Gelet op de inhoud van het aan eiser overhandigde bestreden besluit is de rechtbank van oordeel dat hiermee voldaan is aan het gestelde in artikel 2, vierde lid, van de Wth. Eiser is op meerdere momenten informatie verstrekt, dan wel de gelegenheid geboren om nader kennis te nemen van het dossier. Bij het opstellen van de RiGH zijn met eiser de aanleiding en afweging besproken, waarop eiser blijkens het RiGH heeft aangegeven te begrijpen dat er een huisverbod zou worden opgelegd. Er zijn afspraken gemaakt door de Stichting Huiselijk Geweld met eiser, waarbij ook de beschikbare informatie besproken had kunnen worden. Dat eiser deze afspraken heeft afgezegd, dan wel niet is verschenen, komt voor zijn eigen rekening en risico.

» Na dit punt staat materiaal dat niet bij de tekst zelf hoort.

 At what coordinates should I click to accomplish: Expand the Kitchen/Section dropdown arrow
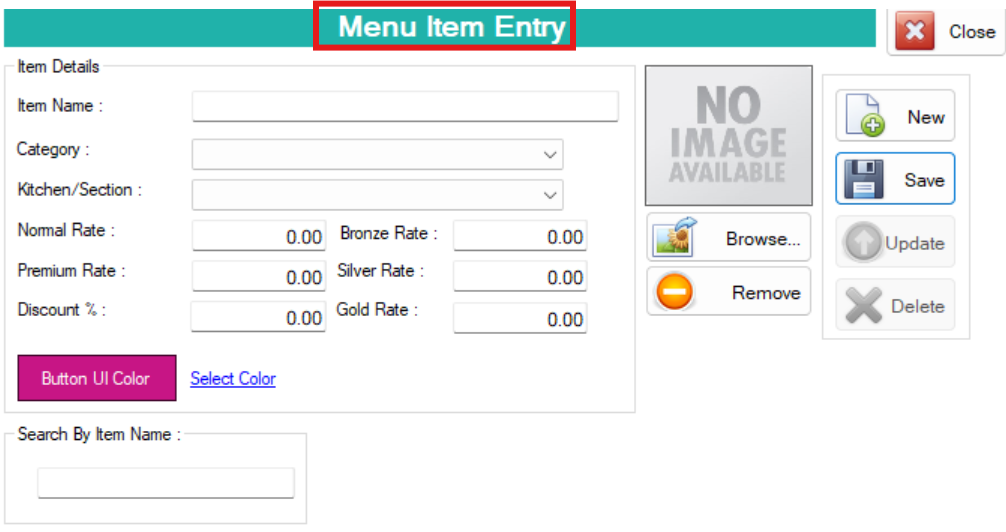(x=550, y=195)
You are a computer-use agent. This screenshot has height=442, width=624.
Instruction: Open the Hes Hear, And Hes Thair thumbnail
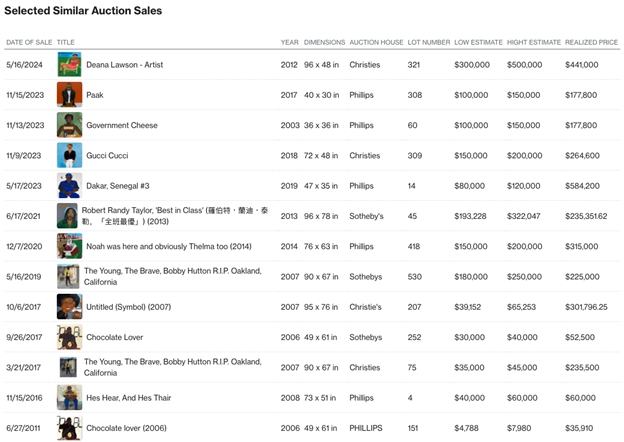[69, 398]
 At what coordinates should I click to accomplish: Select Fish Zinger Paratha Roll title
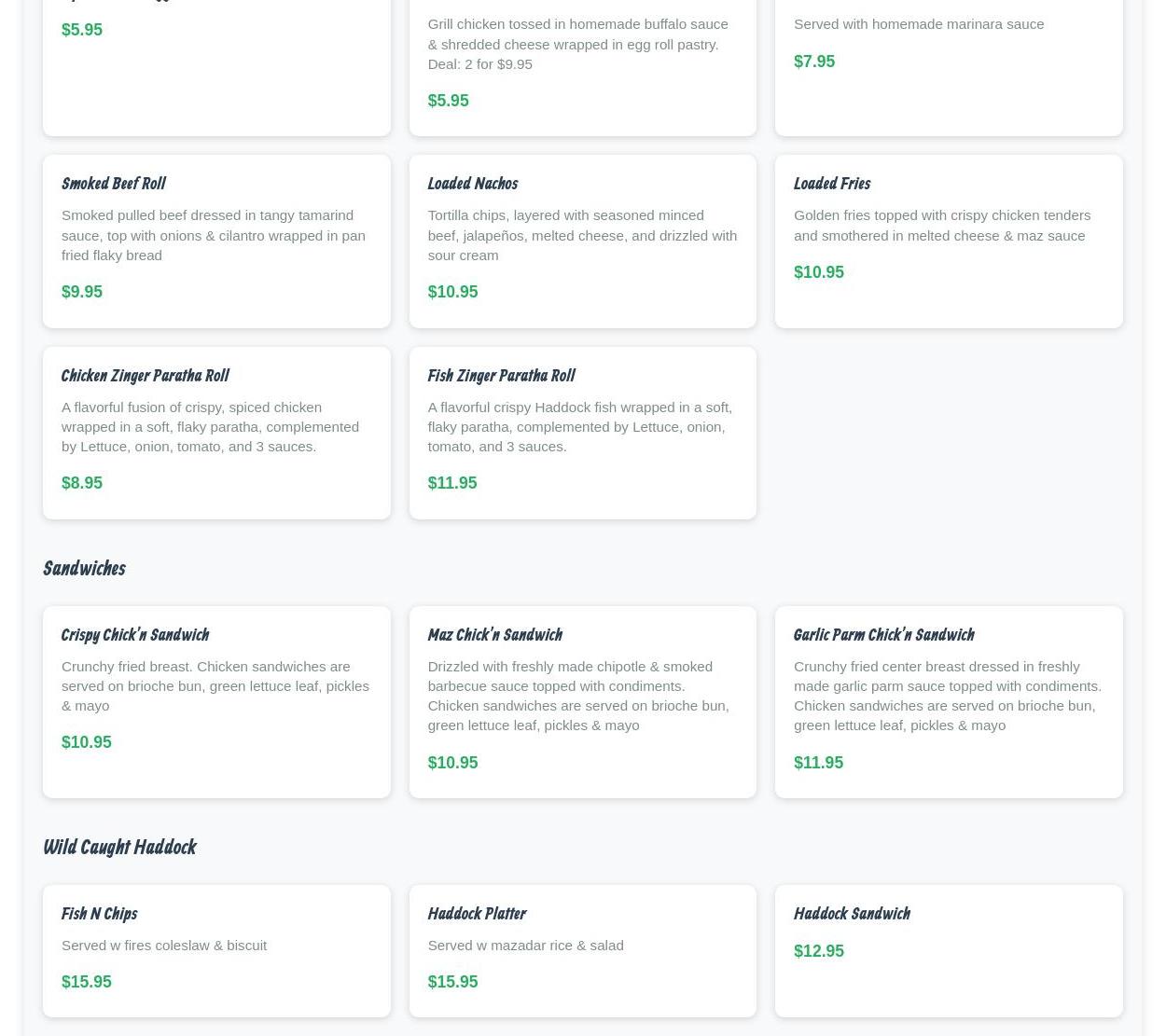pyautogui.click(x=500, y=376)
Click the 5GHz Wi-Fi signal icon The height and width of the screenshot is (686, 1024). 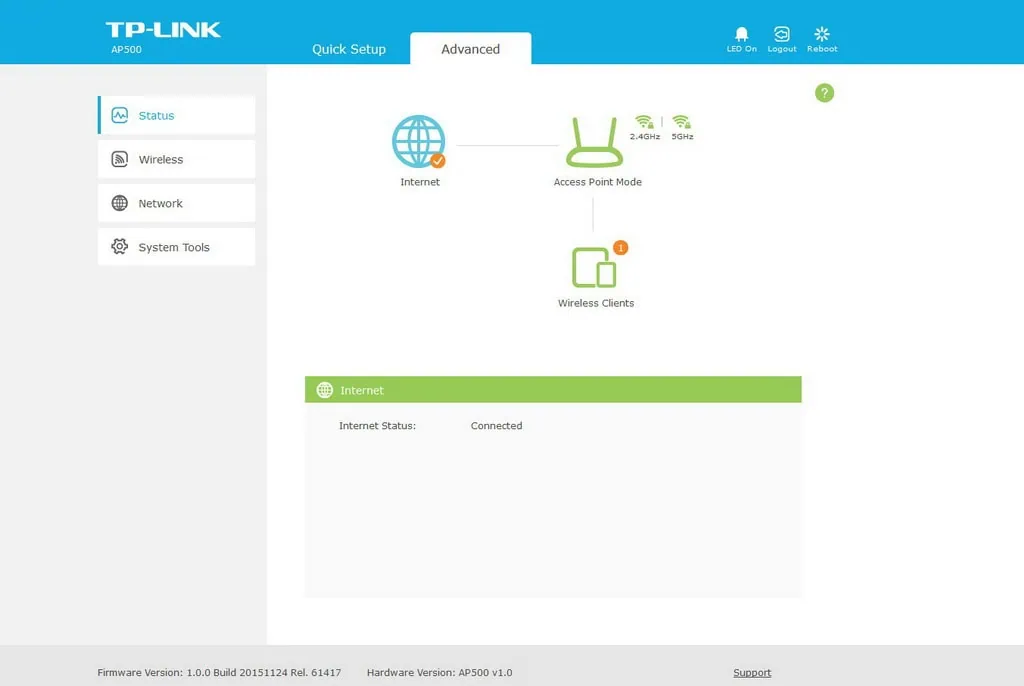point(682,122)
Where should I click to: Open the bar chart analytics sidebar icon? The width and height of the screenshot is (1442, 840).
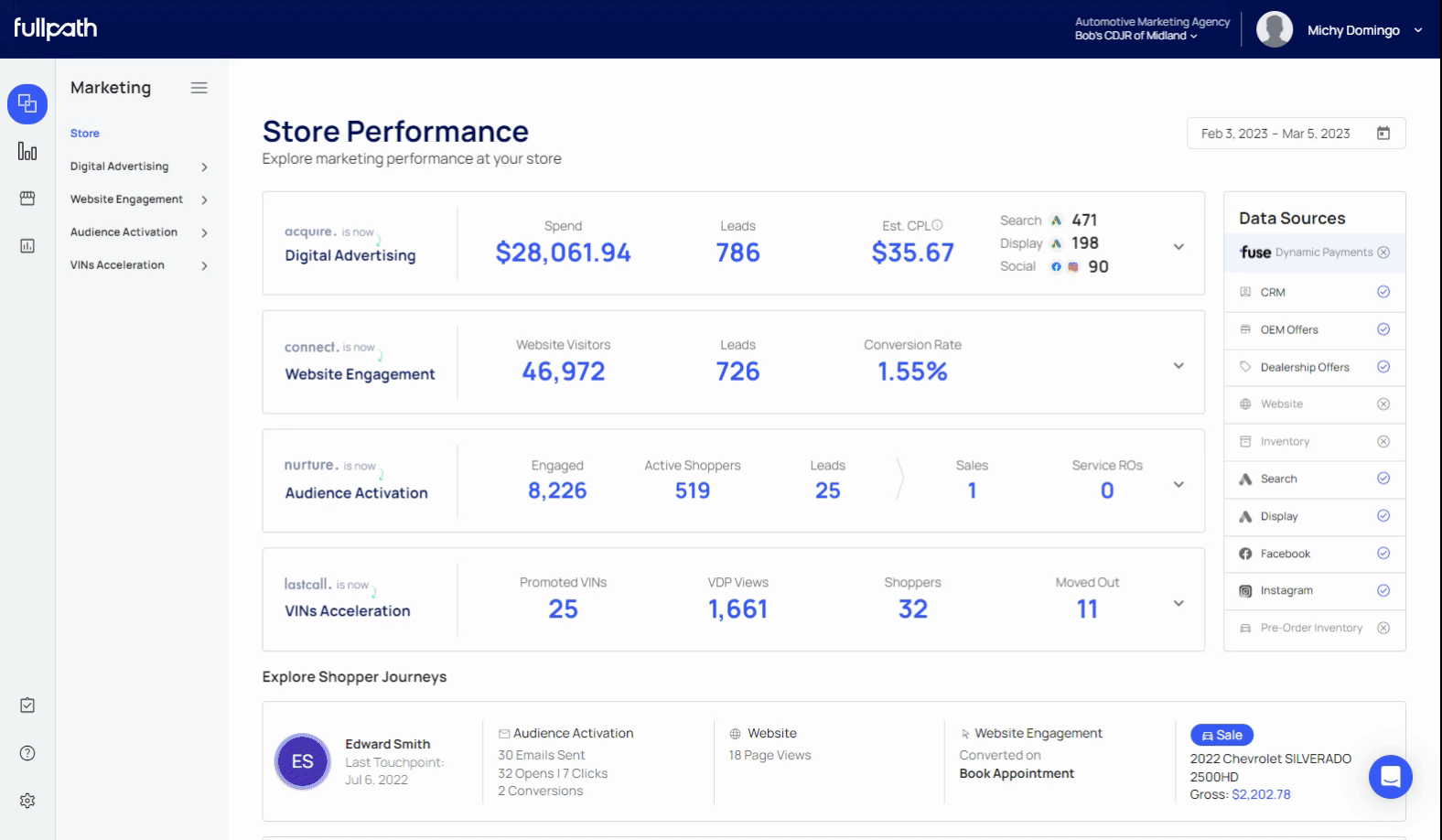pos(27,151)
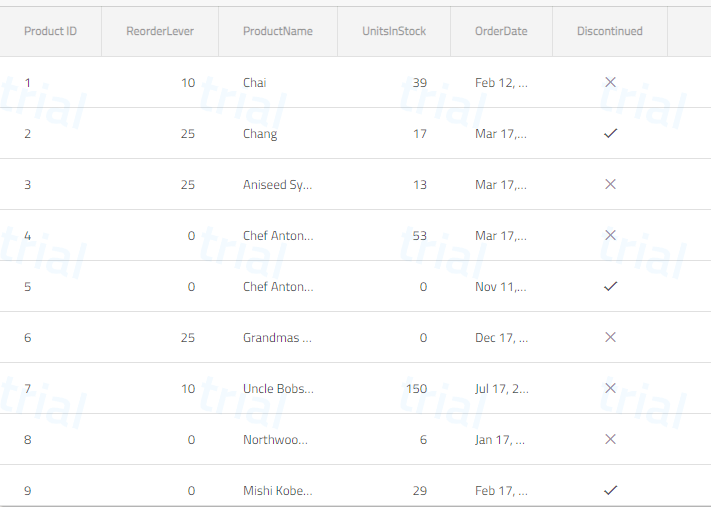711x507 pixels.
Task: Click Discontinued X icon for Aniseed Sy... row
Action: tap(610, 184)
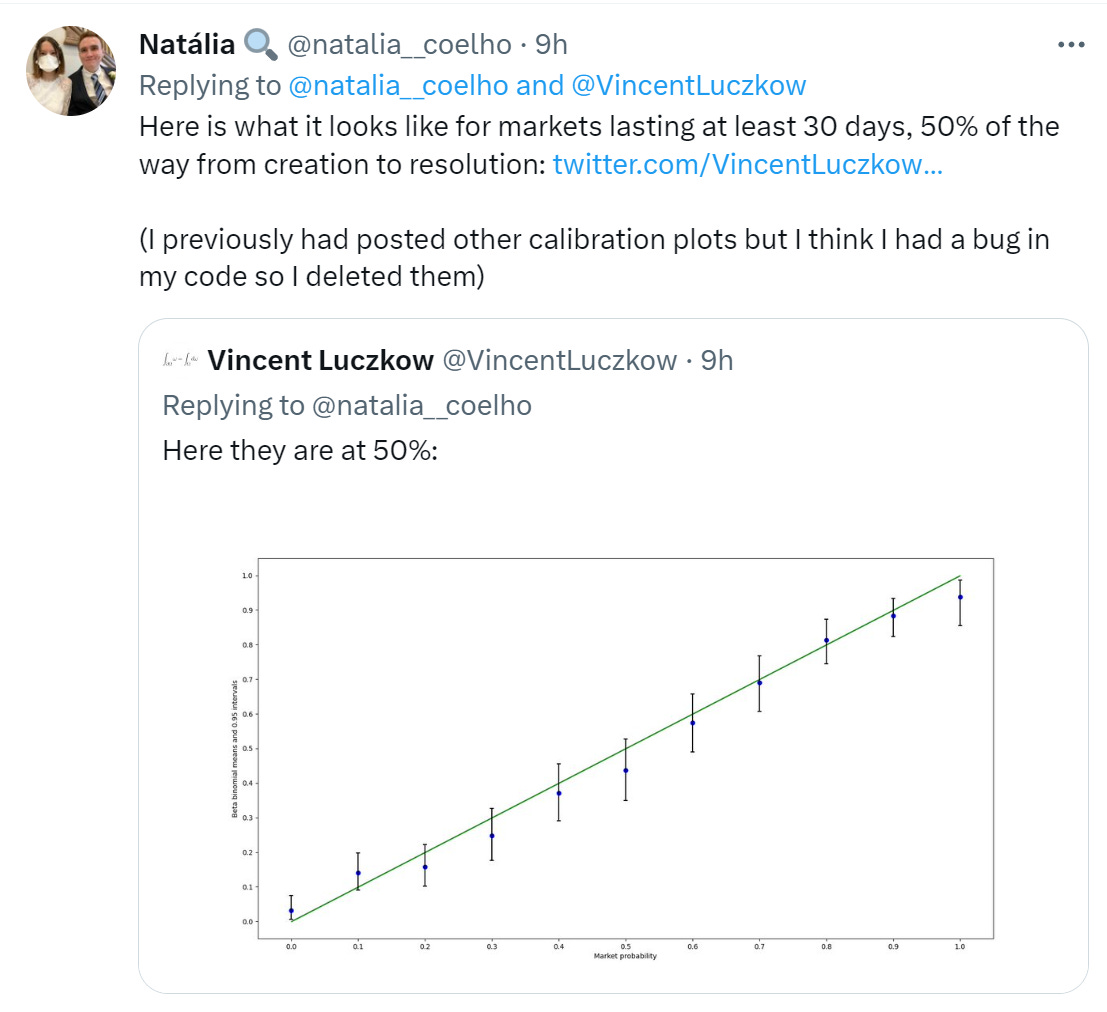The height and width of the screenshot is (1012, 1107).
Task: Click the blue data point at 0.0 probability
Action: coord(291,911)
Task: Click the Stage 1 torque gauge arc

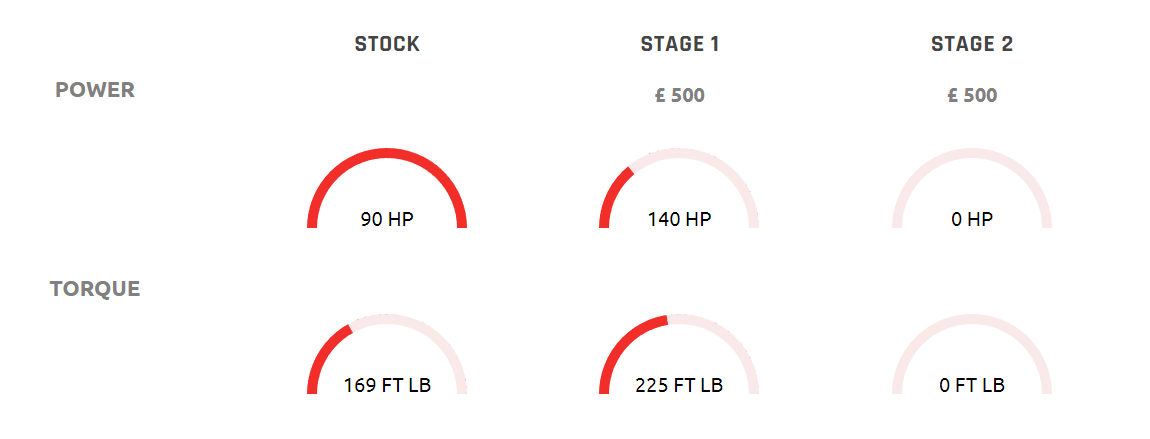Action: click(x=679, y=354)
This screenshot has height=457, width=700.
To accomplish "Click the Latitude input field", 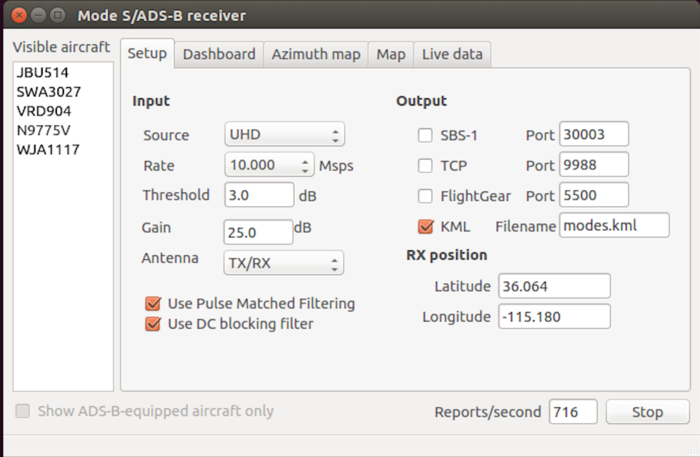I will click(553, 286).
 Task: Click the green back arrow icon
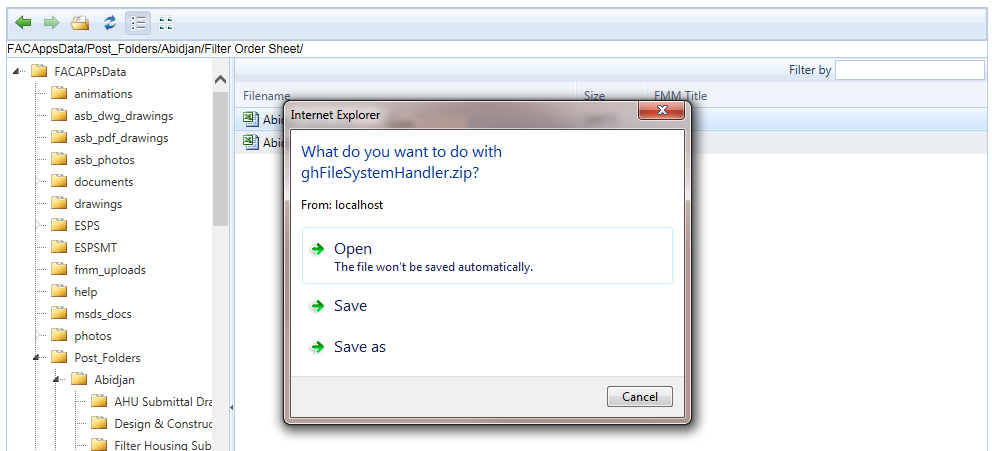(23, 22)
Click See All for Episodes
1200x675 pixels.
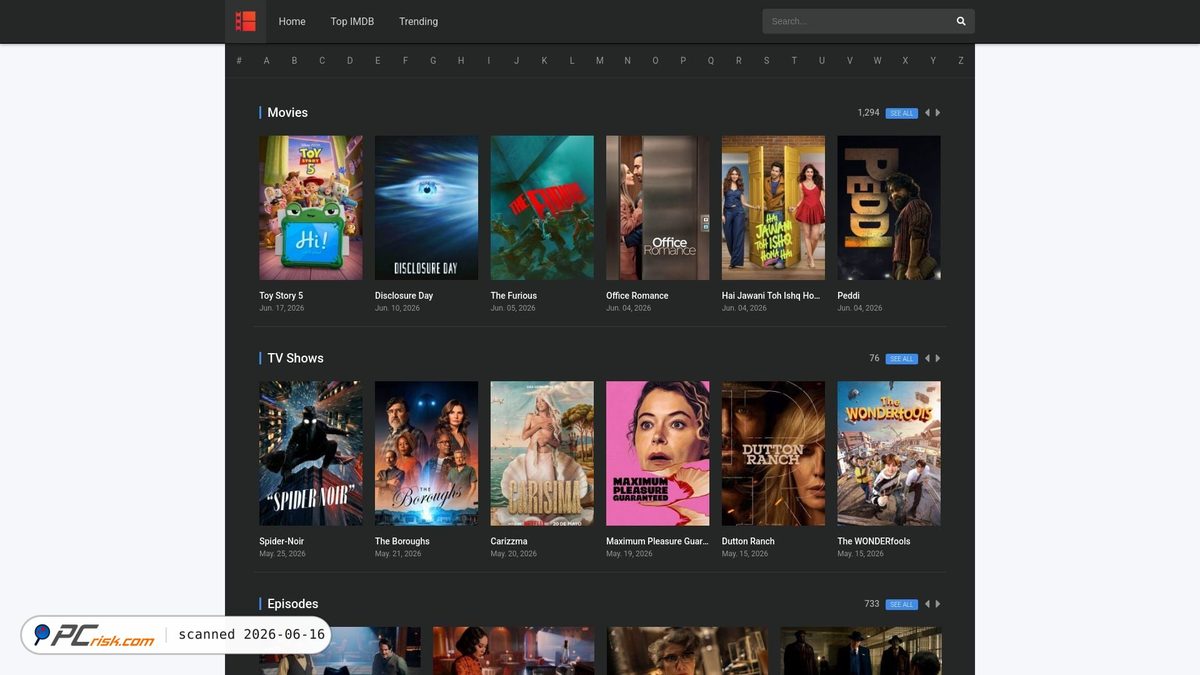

3.4. Gelet op het voorgaande ziet de rechtbank geen aanleiding om het bestreden besluit te vernietigen. Het beroep is dan ook ongegrond.
- wijst het verzoek om een voorlopige voorziening af;
- verklaart het beroep ongegrond.
Deze uitspraak is gedaan op 5 januari 2010 door mr. W.C. Oosterbroek, rechter, tevens kinderrechter, in tegenwoordigheid van H.M. Zonneveld, griffier.
Tegen de uitspraak op het beroep kunnen belanghebbenden - in elk geval de eisende partij - en verweerder hoger beroep instellen. Hoger beroep wordt ingesteld door binnen zes weken na de datum van verzending van deze uitspraak een brief (beroepschrift) en een kopie van deze uitspraak te zenden aan de Afdeling bestuursrechtspraak van de Raad van State, Postbus 20019, 2500 EA Den Haag.
Tegen de uitspraak op het verzoek om voorlopige voorziening kan geen hoger beroep worden ingesteld.